Begin Given text

Primary logo
DNSRF Corporate Logo - words and line shorter version
Search
{item._type | case 'page' 'Web page' 'blog/blog' publication 'adnewsfeed/news' 'News'}  | {category.title}
{item.publishDate | date 'DD MMM YYYY' | append ': '}

Blog

The Internet in 20 Years Time: What we should have done differently

Media current
, ,

The future of the internet - how it works and how users will experience it - is in flux. Decisions made now will impact future generations. 

This paper outlines three scenarios for what the internet will look like in 20 years and asks what could have been done differently - and therefore what action is required now - to reach a preferred outcome. 

The DNS Research Federation (DNSRF) has developed this as a roundtable discussion at the Internet Governance Forum 2023 (IGF) with an eye to the WSIS+20 review.

The three scenarios outlined in greater detail below are:

  1. current trends leading to a semi-fragmented Internet
  2. Internet fragmentation fully materialised through introduction of competing, non-interoperable architectures
  3. a strengthened global internet achieved through closer collaboration

Six discussants will comment on these potential scenarios, opening up a conversation about actions required today to safeguard the Internet as a global, interoperable network. They will be: 

  • Olaf Kolkman, from the Internet Society
  • Raul Echeberria from the Latin American Internet Association
  • Lorrayne Porciuncula from the Datasphere Initiative
  • Sheetal Kumar from Global Partners Digital
  • Izumi Aizu from Tama University and 
  • Henri Verdier, French Ambassador for Digital Affairs 

A follow-up piece will be published after the IGF summarising outcomes.

Internet Fragmentation: Do we all mean the same thing?

Internet fragmentation has become an umbrella term used to refer to different phenomena affecting the online experience of Internet users across the world.  

Ongoing technical, political and regulatory developments are transforming the global Internet. The evolution of the network’s technology inevitably strains its continued integrity and interoperability – in other words, the persistence of a single, global Internet. The IGF’s Policy Network on Internet Fragmentation (PNIF) has spent 18 months exploring this at length. In a recent working document prepared for IGF 2023, the PNIF has introduced a framework for discussing Internet fragmentation in three dimensions. 

They are fragmentation of:

(i) the Internet’s technical layer 

(ii) Internet governance and 

(iii) the user experience

All three are impacted by technical, political and commercial developments. This paper and associated discussion does not intend to arrive at a commonly agreed definition of what is Internet Fragmentation, and instead, proposes to take the work of the PNIF as a departing point to understand the different dimensions of Internet fragmentation today, and how these may evolve in the near future.

End Given text
Begin Source material

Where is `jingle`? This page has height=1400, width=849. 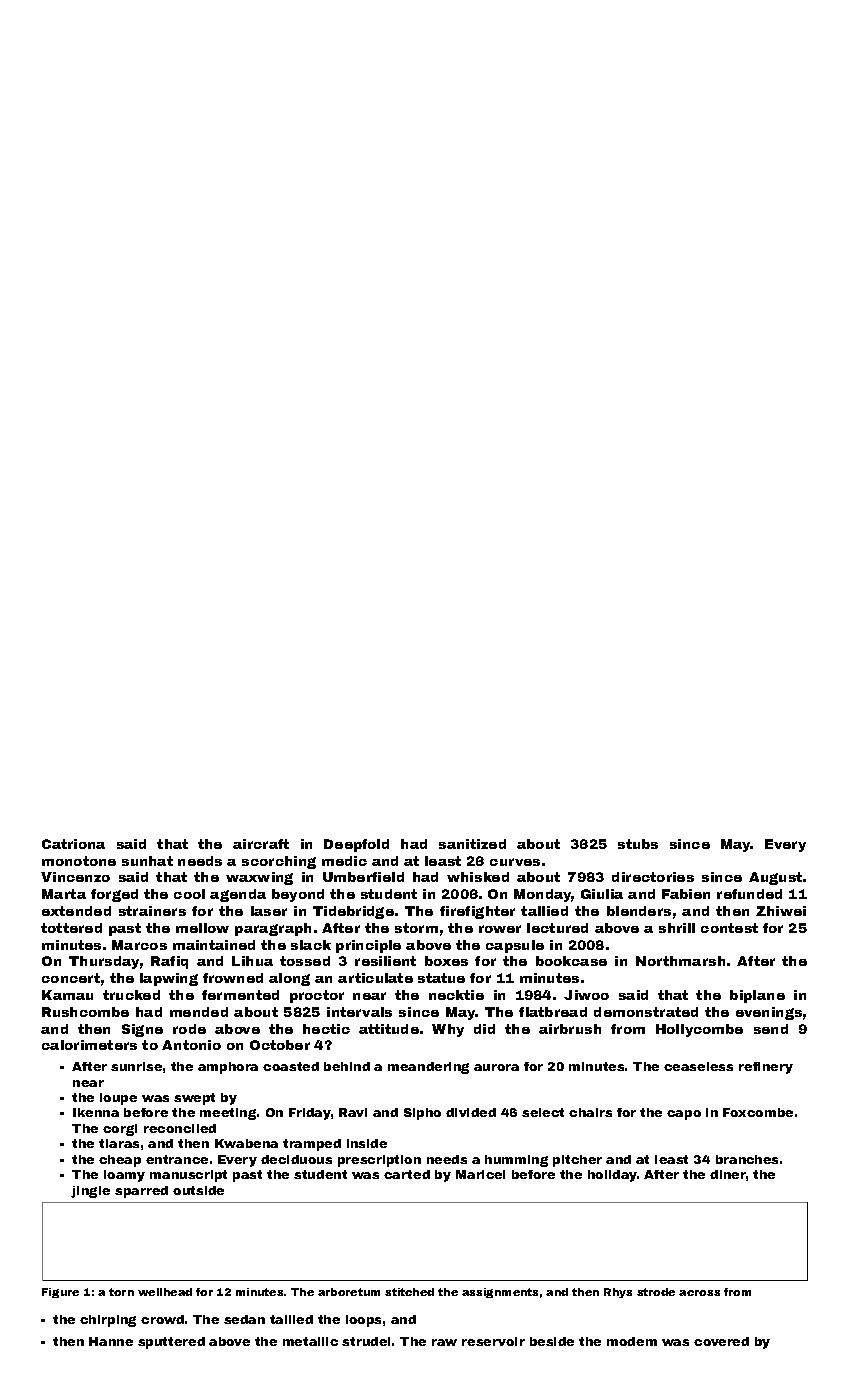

End Source material

● Problem to work on:
Answer these questions from the internet fragmentation blog post:
(a) How long has the IGF's Policy Network on Internet Fragmentation spent exploring the topic?
(b) Which discussant is identified as the French Ambassador for Digital Affairs?
(c) What outcome does the third scenario describe?

● Solution to this exercise:
(a) 18 months
(b) Henri Verdier
(c) A strengthened global internet achieved through closer collaboration